* **Exercise directions**
Beginning at the line that contains "At what coordinates", reproduce every line to the end of the material without changing any of them.

* **Data supplied**
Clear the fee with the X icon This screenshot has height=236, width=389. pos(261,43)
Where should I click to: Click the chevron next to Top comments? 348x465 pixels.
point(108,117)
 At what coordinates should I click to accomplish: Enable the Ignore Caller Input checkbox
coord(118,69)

* **Exercise output**
 At what coordinates should I click to accomplish: Enable the Ignore Caller Input checkbox
coord(118,69)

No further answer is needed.